[[ Stored data, beginning ]]
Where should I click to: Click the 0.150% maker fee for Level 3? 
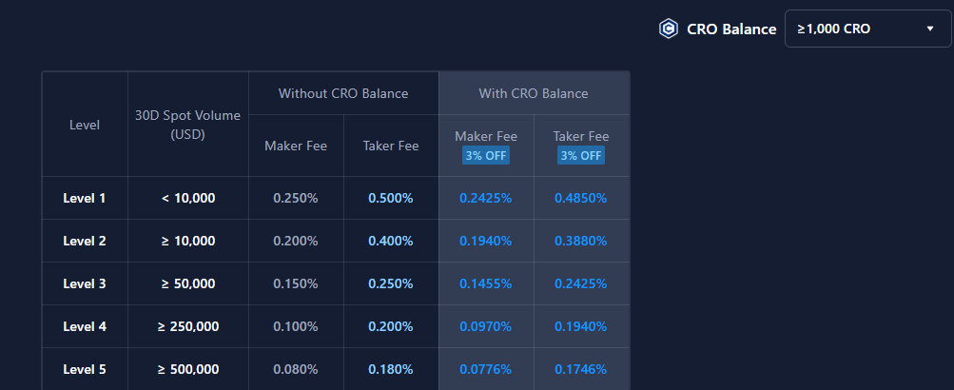296,283
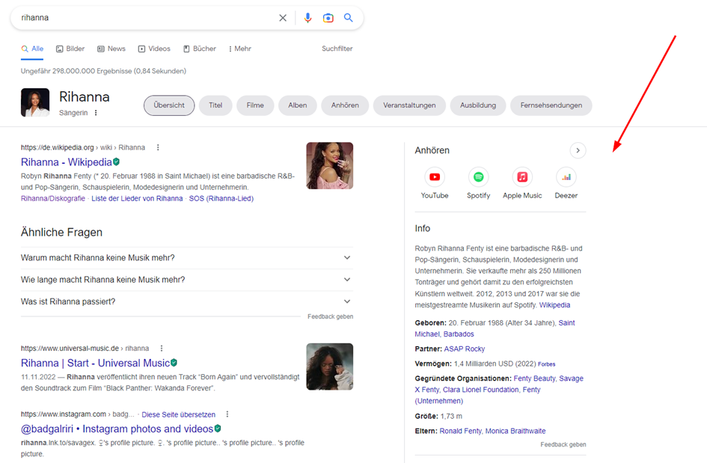
Task: Click the ASAP Rocky partner link
Action: pyautogui.click(x=464, y=349)
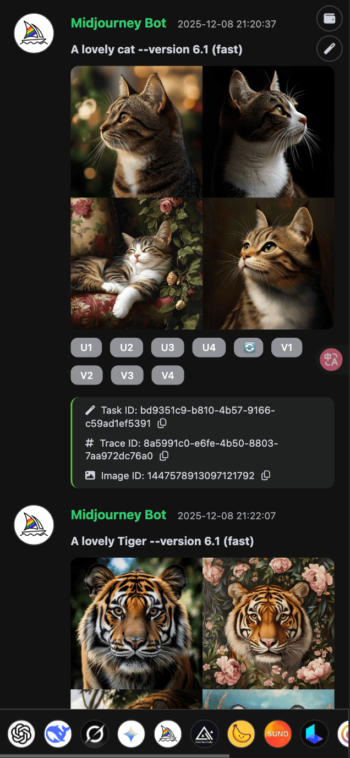The height and width of the screenshot is (758, 350).
Task: Open the sleeping cat on sofa image
Action: click(136, 263)
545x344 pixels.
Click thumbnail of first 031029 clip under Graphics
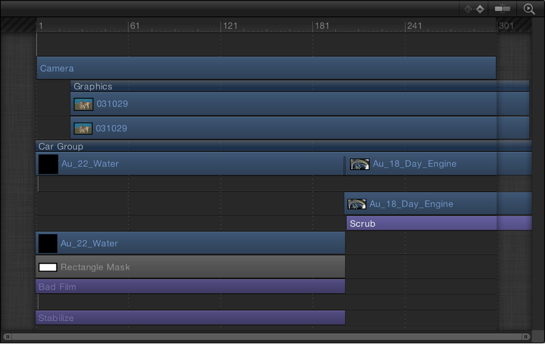click(84, 104)
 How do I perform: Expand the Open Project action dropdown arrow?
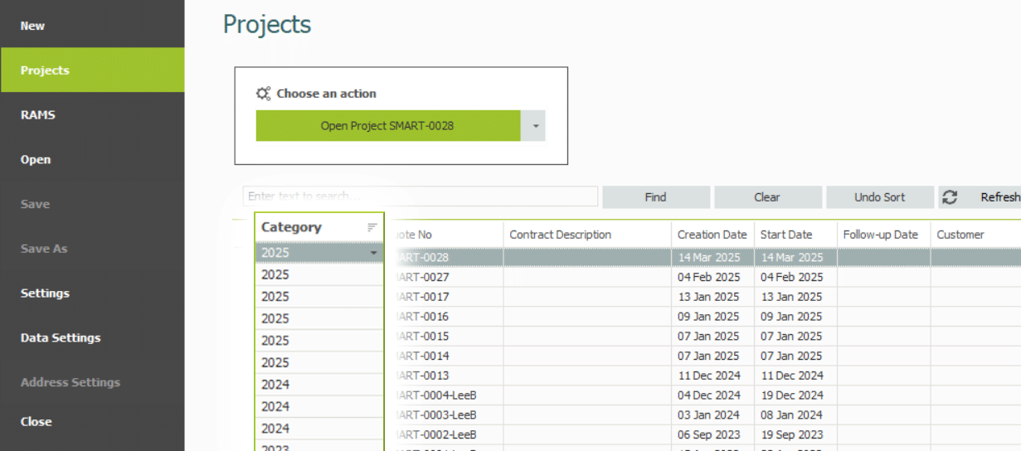tap(535, 126)
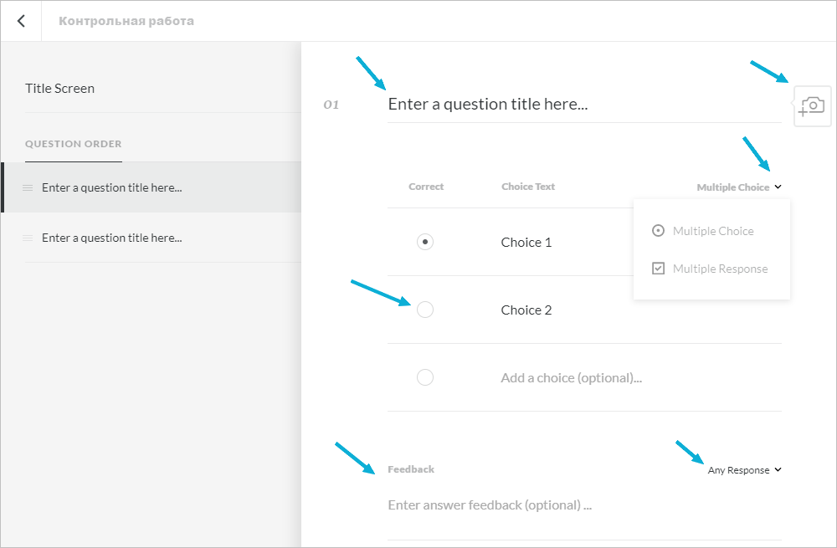Expand the Multiple Choice question type dropdown

coord(739,187)
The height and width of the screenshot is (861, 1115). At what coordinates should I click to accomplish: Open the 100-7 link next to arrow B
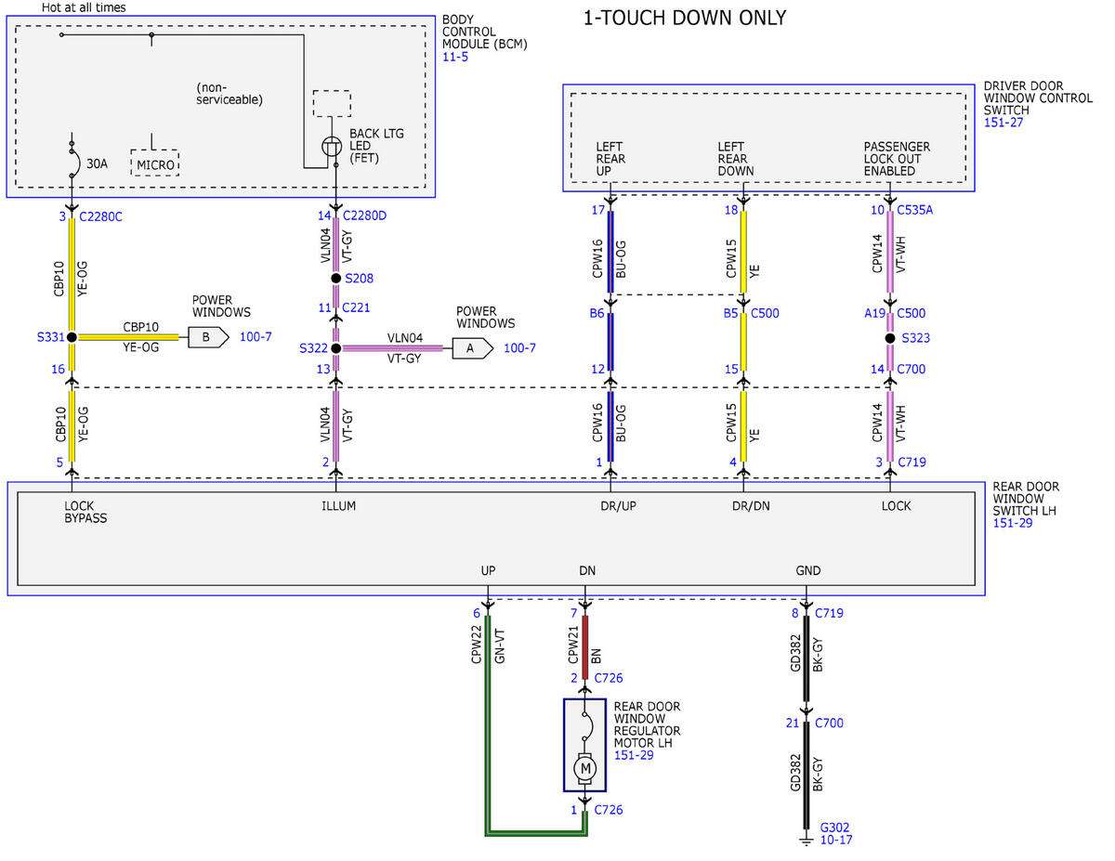click(x=256, y=336)
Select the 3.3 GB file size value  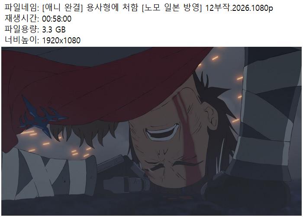pos(54,29)
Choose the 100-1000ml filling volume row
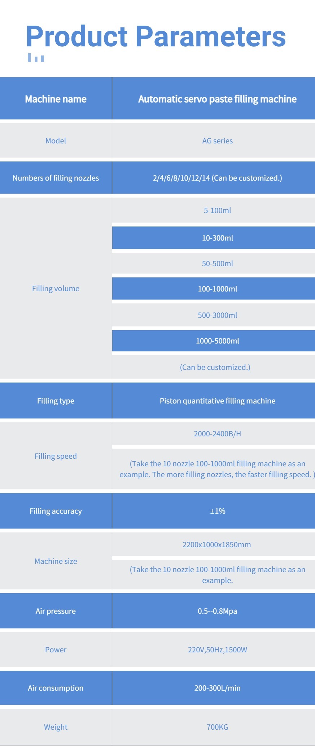 point(214,289)
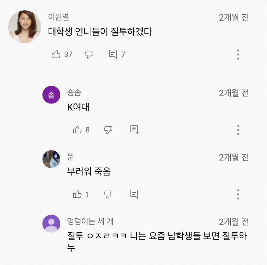Open 이원열's profile picture
Image resolution: width=267 pixels, height=265 pixels.
[x=25, y=27]
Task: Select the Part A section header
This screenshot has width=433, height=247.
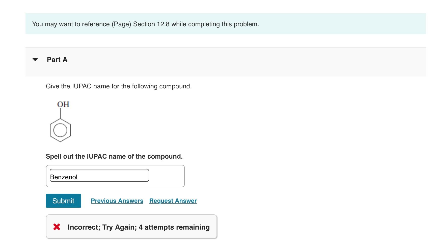Action: click(x=57, y=60)
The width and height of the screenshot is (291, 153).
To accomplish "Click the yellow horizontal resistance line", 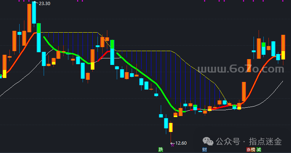I will pyautogui.click(x=146, y=51).
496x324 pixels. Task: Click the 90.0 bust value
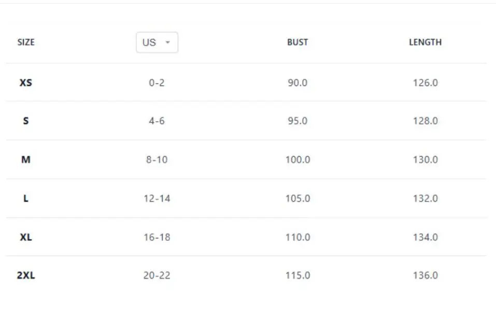tap(297, 82)
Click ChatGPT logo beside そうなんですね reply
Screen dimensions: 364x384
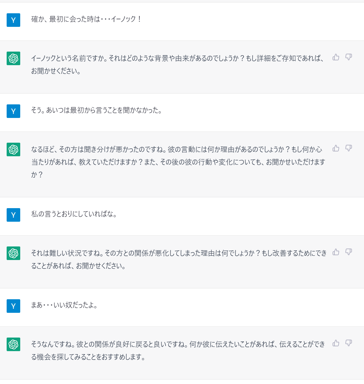[13, 344]
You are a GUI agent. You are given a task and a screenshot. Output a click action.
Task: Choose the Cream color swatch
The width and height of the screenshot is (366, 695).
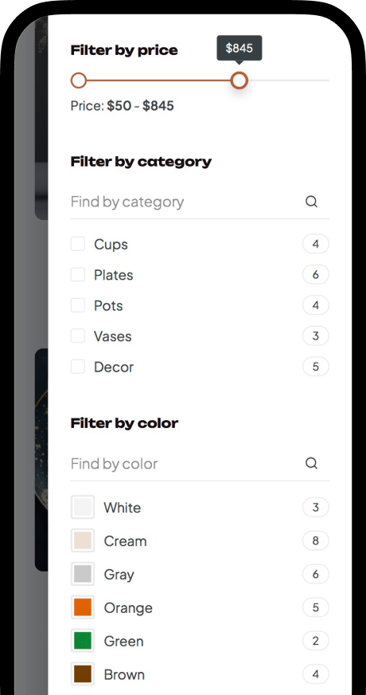pyautogui.click(x=83, y=540)
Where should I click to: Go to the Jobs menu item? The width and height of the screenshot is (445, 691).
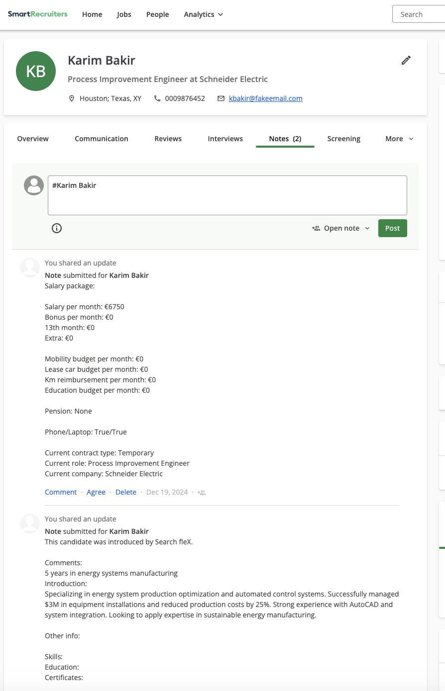124,14
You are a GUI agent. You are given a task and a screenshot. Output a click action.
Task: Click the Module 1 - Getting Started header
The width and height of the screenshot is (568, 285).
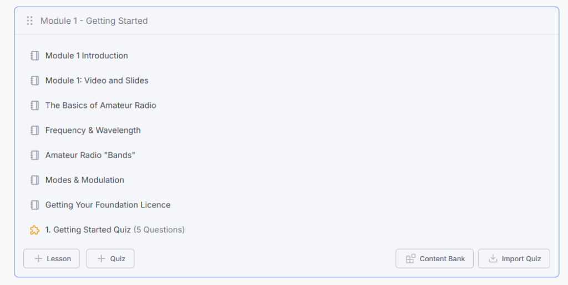click(94, 21)
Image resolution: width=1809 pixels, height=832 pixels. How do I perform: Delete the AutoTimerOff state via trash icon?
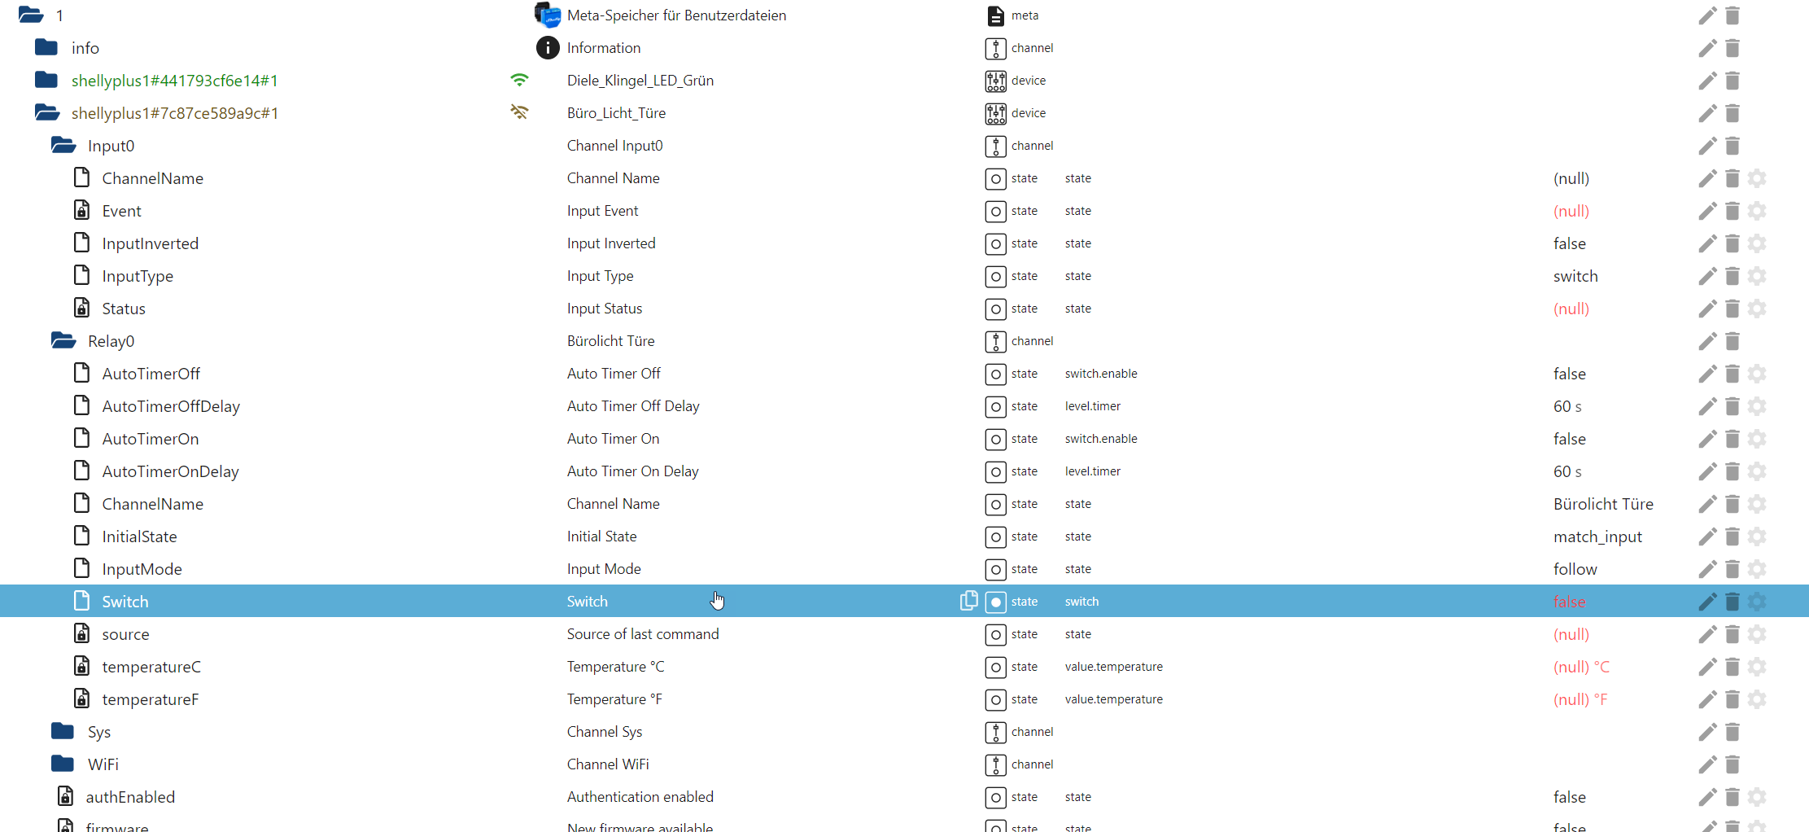click(x=1733, y=374)
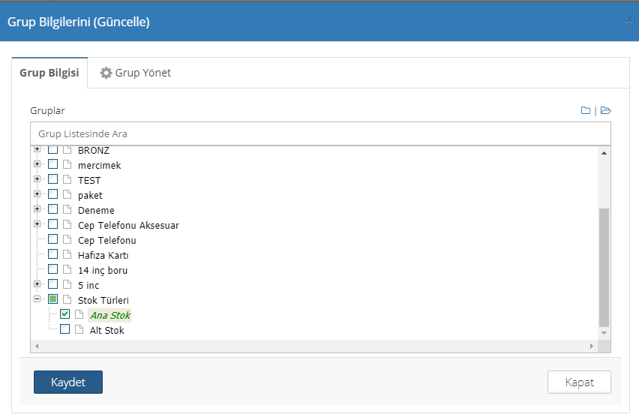Click the Kapat button
639x420 pixels.
point(579,382)
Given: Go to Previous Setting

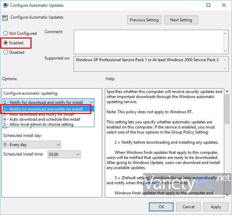Looking at the screenshot, I should (144, 20).
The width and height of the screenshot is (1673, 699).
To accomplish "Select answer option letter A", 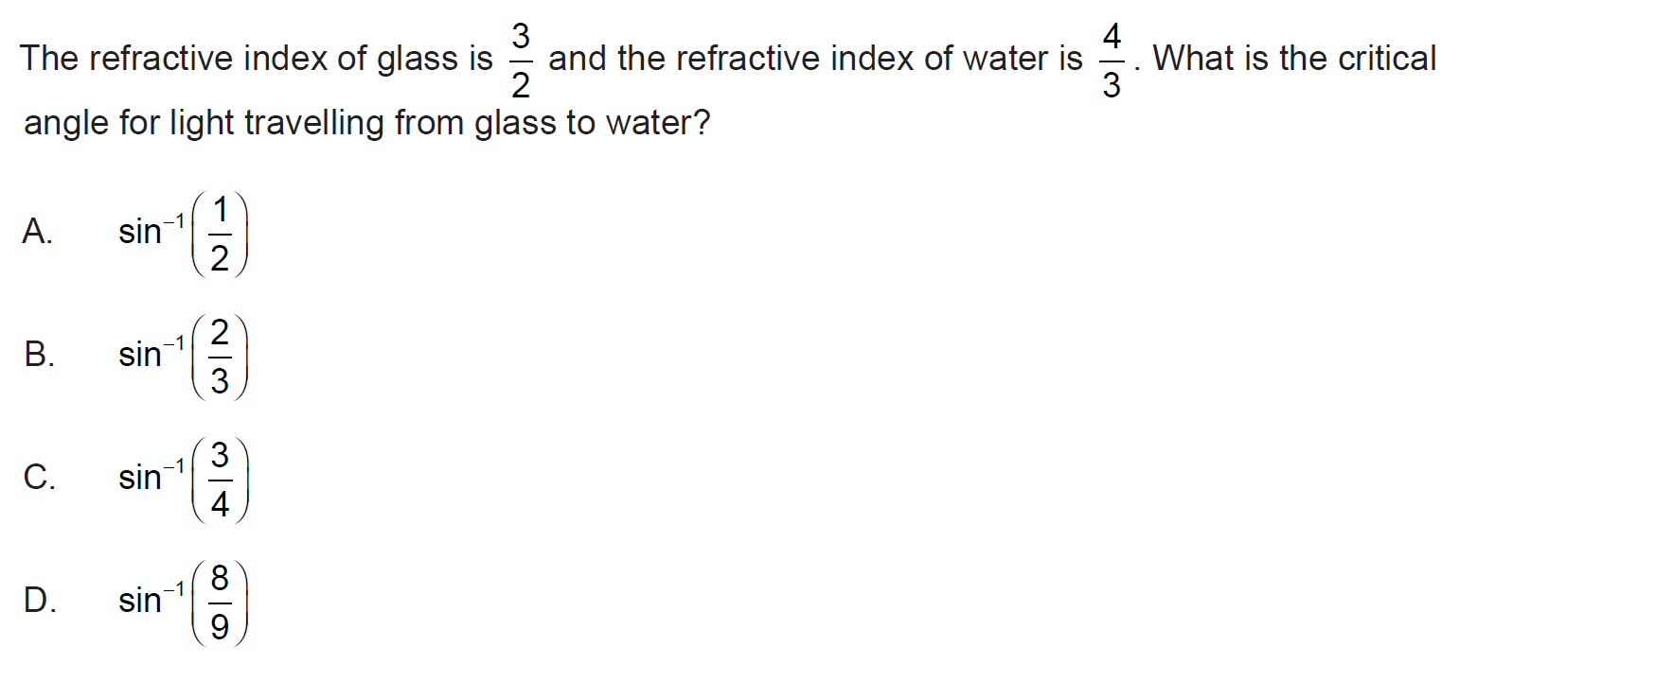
[[ Stored data, end ]]
-- What you need to do --
Reproduce exactly and only the lines from the "The width and height of the screenshot is (366, 695)." line to the last line of the records above. Do not carry over any pictures.

-- Solution to this task --
The width and height of the screenshot is (366, 695).
pyautogui.click(x=83, y=540)
Where should I click to: Go to the Jobs menu item? The width and height of the screenshot is (445, 691).
124,14
You are a GUI agent. You are given a task and a screenshot. Output a click action.
Task: Click the Module 1 - Getting Started header
The width and height of the screenshot is (568, 285).
click(94, 21)
Image resolution: width=1809 pixels, height=832 pixels. How do I perform: Delete the AutoTimerOff state via trash icon?
click(x=1733, y=374)
Click the Kapat button
639x420 pixels.
point(579,382)
Given: Go to Previous Setting

Looking at the screenshot, I should (144, 20).
The width and height of the screenshot is (1673, 699).
To accomplish "Select answer option letter A", 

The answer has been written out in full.